Wednesday, October 10, 2012

Educated, Unemployed and No Longer Invisible, Despite Black Covering



CDHR’s Commentary: Ninety percent (90%) of unemployed Saudis are women. They are educated, able and eager to earn an honest living, but are denied the right to work. This is happening in a country that employees an estimated 7 million foreign nationals in its public and private sectors. However, after being marginalized by their government and society since the inception of the Saudi state in 1932, women are silent no more. They are not only speaking up against their repression; they are advocating for a reorientation of Saudi society and the government’s political and economically driven discriminatory policies, dressed in religious and traditional excuses no one buys anymore, if they ever did. 

Saudi women are demanding not only to work, but also to drive themselves to their places of employment in order to emancipate themselves from financial and mobile dependence on their male relatives the government’s handouts. Despite the resistance of the state’s autocratic and theocratic rulers and traditionalist males to women’s call for equality, women are slowly making their voices heard and some of their demands are being realized, albeit in a very limited way. 

One of the major achievements Saudi women have accomplished in recent years is an increase in employment at stores that sell women’s lingerie.  A number of years ago, a few courageous women, led by a Jeddah-based economics professor, Reem Asaad, organized a campaign to implement a shelved royal decree that called on businesses that sell women’s lingerie to hire Saudi saleswomen to replace the mostly foreign, male workers.  The campaign gained domestic and global attention and propelled the Saudi King to support the women’s movement, or “Bra Revolution,” as described by some media outlets

Despite Saudi King Abdullah’s support for the lingerie and make-up shops’ requirement to employ only Saudi saleswomen, it is evident that the government is doing very little to enforce this royal decree. Foreign workers continue to dominate industries that Saudi women are supposed to be operating in. In addition, the regime seems hesitant to increase employment opportunities for women in other fields. Instead, the regime is focusing on the “Saudization” of jobs (requiring employers to hire Saudis to replace foreign workers) in fields that are off limits to women.

A conference held on October 3rd in Riyadh, entitled “Maximizing the Employment of Saudi Women,” discussed issues that lead to the exclusion of women from the public and private Saudi workforce such as the strict gender-regulation rules as well as how employers can create work environments for women that remain in line with the religious guidelines and cultural traditions that severely restrict women’s freedom. 

Continuing to prevent Saudi women from using their full potentials to build a better and more prosperous country is hurting Saudi Arabia financially, politically and socially.
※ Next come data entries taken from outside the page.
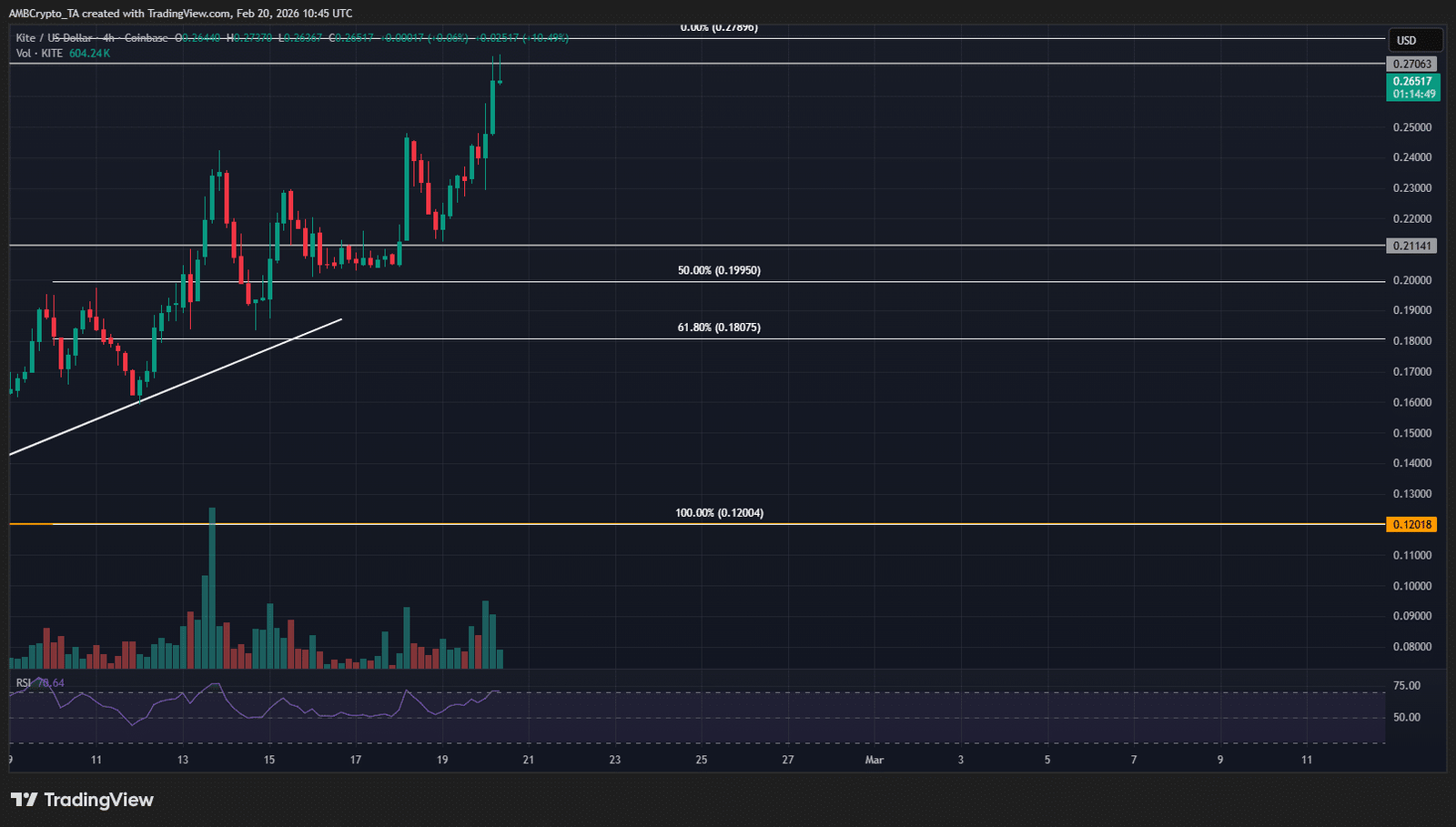1456x827 pixels.
Task: Click the orange 0.12018 price label
Action: click(1412, 524)
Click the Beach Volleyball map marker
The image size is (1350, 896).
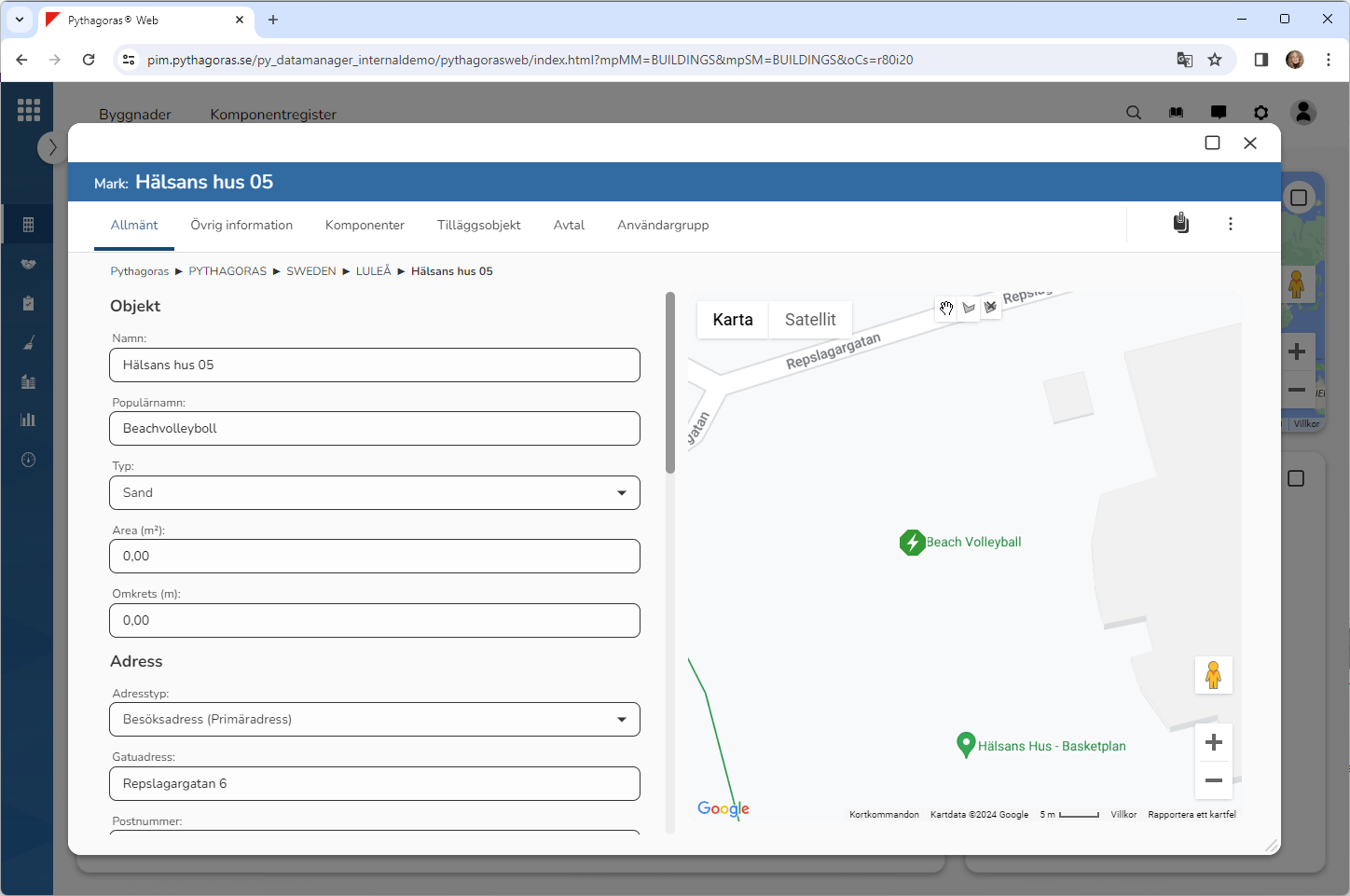(x=911, y=543)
A recent report by the British-based Oxford Strategic Consulting, which was presented at the Riyadh conference, found that increasing the number of Saudi women in the workforce would significantly increase Saudi Arabia’s GNP as well as boost productivity and innovation in the Kingdom. The report even gives suggestions on how to increase women’s participation in the workforce despite the numerous destructive limitations imposed on women by their institutions.
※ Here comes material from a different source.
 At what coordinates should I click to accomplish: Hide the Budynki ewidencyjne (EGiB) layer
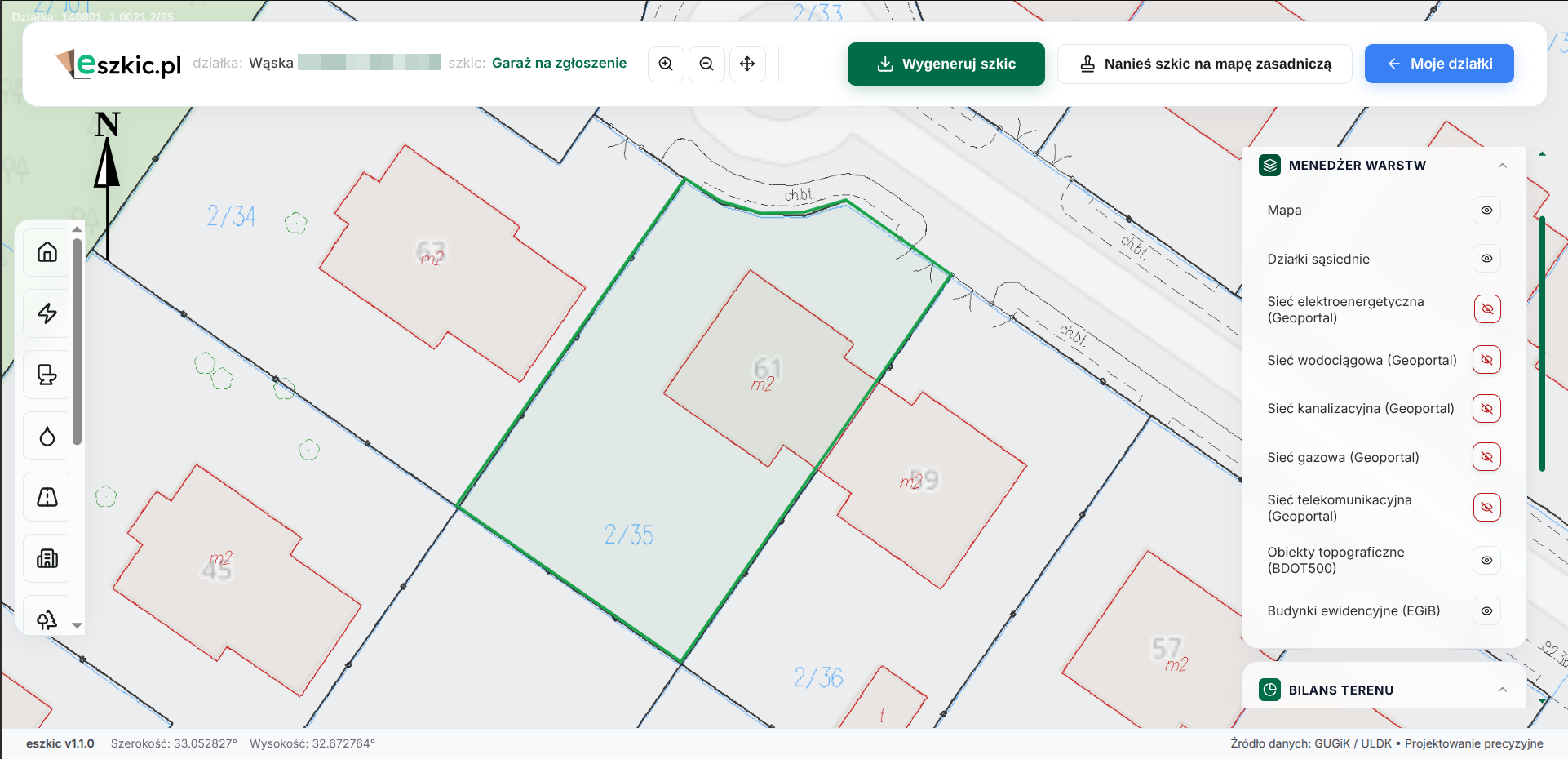tap(1486, 610)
Despite the Saudi regime’s unstated reasoning for restricting women’s full employment, women are a force to be reckoned with and continuing to repress them can only lead to instability and a violent outcome. Like their counterparts in other Arab countries, Saudi women are leading the way in transforming their country’s pre-modern institutions and male-dominated perception and treatment of women. The Saudi oligarchs are pursuing a failed policy toward women. It is hard to understand the Saudi ruling family’s state of mind. 

How can the ruling princes not understand that millions of educated Saudi women see the world differently than their nomadic mothers and grandmothers who could not read or write? How can the ruling princes not understand that modern, educated Saudi women spend much of their time on social media, debating their dissatisfaction with the status quo? Saudi women and men did not spend the recently celebrated national day dancing and singing in the streets (as it is not allowed), but instead decried their government’s failure to realize that the Saudi people, especially the younger generations, are part of a fast-changing world in their region and globally.